▶ _Directions for this task_
Give back each line of the data below word for word, but leave the pictures out.

-- Data to use start --

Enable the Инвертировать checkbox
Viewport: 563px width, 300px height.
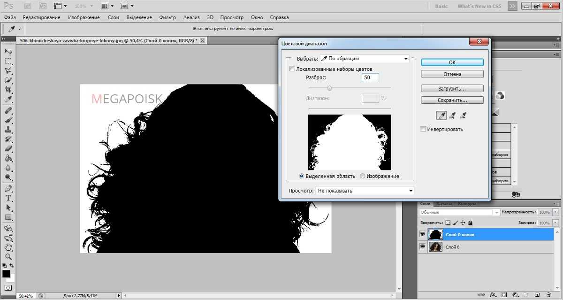pos(424,129)
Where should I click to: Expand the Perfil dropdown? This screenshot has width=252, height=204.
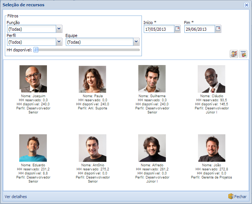[x=59, y=42]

-- Data to use end --

▶ _Response_
Enable the Инвертировать checkbox
Viewport: 563px width, 300px height.
pos(424,129)
Where should I click to: Expand the Perfil dropdown? This screenshot has width=252, height=204.
[x=59, y=42]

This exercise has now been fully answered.